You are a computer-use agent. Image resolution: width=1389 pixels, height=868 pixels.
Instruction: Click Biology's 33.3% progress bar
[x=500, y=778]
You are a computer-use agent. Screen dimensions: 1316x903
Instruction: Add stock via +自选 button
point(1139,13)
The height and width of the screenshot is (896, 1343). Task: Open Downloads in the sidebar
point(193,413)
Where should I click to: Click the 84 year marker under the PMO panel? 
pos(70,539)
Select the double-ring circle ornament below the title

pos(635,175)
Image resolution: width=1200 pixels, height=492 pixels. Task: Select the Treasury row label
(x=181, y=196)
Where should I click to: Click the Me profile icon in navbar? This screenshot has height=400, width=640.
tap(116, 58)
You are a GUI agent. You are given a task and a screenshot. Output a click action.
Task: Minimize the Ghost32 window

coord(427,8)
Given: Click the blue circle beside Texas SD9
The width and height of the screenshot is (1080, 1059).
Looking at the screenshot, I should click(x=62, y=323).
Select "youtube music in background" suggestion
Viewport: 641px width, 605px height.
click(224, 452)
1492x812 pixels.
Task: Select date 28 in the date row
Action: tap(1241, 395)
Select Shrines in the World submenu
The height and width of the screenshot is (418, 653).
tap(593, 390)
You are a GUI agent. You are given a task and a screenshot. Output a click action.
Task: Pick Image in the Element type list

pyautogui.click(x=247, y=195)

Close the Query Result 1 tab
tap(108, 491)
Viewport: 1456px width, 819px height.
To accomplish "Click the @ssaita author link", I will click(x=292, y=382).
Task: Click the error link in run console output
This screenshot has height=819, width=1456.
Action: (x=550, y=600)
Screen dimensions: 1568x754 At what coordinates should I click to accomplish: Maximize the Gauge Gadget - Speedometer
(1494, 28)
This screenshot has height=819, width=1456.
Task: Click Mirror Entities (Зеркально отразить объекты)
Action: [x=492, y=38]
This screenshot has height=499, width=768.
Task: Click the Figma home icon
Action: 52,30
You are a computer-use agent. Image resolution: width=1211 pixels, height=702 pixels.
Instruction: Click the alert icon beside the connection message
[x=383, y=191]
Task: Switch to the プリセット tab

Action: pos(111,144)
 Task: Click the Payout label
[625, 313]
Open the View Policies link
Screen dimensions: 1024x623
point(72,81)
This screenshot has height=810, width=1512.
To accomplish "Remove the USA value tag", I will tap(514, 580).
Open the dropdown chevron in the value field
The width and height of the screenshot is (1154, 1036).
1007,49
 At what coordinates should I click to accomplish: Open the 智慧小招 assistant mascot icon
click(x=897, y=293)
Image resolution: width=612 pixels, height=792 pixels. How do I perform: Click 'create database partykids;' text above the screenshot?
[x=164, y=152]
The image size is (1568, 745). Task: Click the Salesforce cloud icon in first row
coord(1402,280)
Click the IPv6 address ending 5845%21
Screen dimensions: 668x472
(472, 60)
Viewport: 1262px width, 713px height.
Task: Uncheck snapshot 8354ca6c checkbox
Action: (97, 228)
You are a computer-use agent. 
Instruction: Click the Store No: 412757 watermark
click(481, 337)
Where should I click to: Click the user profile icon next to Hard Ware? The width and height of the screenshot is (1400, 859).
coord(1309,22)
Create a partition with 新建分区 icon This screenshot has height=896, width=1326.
━━━━━━━━━━
Rewrite the data above, substituting "Command" for every "Instruction" and leaving everything else unchanged.

You are a computer-use agent. Image resolution: width=1389 pixels, height=868 pixels.
Command: Click Biology's 33.3% progress bar
[x=500, y=778]
You are a computer-use agent. Screen dimensions: 1316x903
Command: Add stock via +自选 button
point(1139,13)
The height and width of the screenshot is (896, 1343). Task: Open Downloads in the sidebar
point(193,413)
Where should I click to: Click the 84 year marker under the PMO panel? 
pos(70,539)
Select the double-ring circle ornament below the title

pos(635,175)
Image resolution: width=1200 pixels, height=492 pixels. Task: Select the Treasury row label
(x=181, y=196)
Where should I click to: Click the Me profile icon in navbar? This screenshot has height=400, width=640.
tap(116, 58)
You are a GUI agent. You are given a task and a screenshot. Output a click action.
Task: Minimize the Ghost32 window

coord(427,8)
Given: Click the blue circle beside Texas SD9
The width and height of the screenshot is (1080, 1059).
Looking at the screenshot, I should click(x=62, y=323).
Select "youtube music in background" suggestion
Viewport: 641px width, 605px height.
click(224, 452)
1492x812 pixels.
Task: Select date 28 in the date row
Action: tap(1241, 395)
Select Shrines in the World submenu
The height and width of the screenshot is (418, 653).
tap(593, 390)
You are a GUI agent. You are given a task and a screenshot. Output a click action.
Task: Pick Image in the Element type list

pyautogui.click(x=247, y=195)

Close the Query Result 1 tab
tap(108, 491)
Viewport: 1456px width, 819px height.
To accomplish "Click the @ssaita author link", I will click(x=292, y=382).
Task: Click the error link in run console output
This screenshot has height=819, width=1456.
Action: (x=550, y=600)
Screen dimensions: 1568x754 At what coordinates should I click to accomplish: Maximize the Gauge Gadget - Speedometer
(1494, 28)
This screenshot has height=819, width=1456.
Task: Click Mirror Entities (Зеркально отразить объекты)
Action: [x=492, y=38]
This screenshot has height=499, width=768.
Task: Click the Figma home icon
Action: 52,30
You are a computer-use agent. Image resolution: width=1211 pixels, height=702 pixels.
Command: Click the alert icon beside the connection message
[x=383, y=191]
Task: Switch to the プリセット tab

Action: pos(111,144)
 Task: Click the Payout label
[625, 313]
Open the View Policies link
Screen dimensions: 1024x623
point(72,81)
This screenshot has height=810, width=1512.
To accomplish "Remove the USA value tag", I will tap(514, 580).
Open the dropdown chevron in the value field
The width and height of the screenshot is (1154, 1036).
1007,49
 At what coordinates should I click to accomplish: Open the 智慧小招 assistant mascot icon
click(x=897, y=293)
Image resolution: width=612 pixels, height=792 pixels. How do I perform: Click 'create database partykids;' text above the screenshot?
[x=164, y=152]
The image size is (1568, 745). Task: Click the Salesforce cloud icon in first row
coord(1402,280)
Click the IPv6 address ending 5845%21
Screen dimensions: 668x472
(472, 60)
Viewport: 1262px width, 713px height.
Task: Uncheck snapshot 8354ca6c checkbox
Action: (97, 228)
You are a computer-use agent. 
Command: Click the Store No: 412757 watermark
click(481, 337)
Where should I click to: Click the user profile icon next to Hard Ware? The width and height of the screenshot is (1400, 859).
coord(1309,22)
Create a partition with 新建分区 icon This screenshot has height=896, width=1326.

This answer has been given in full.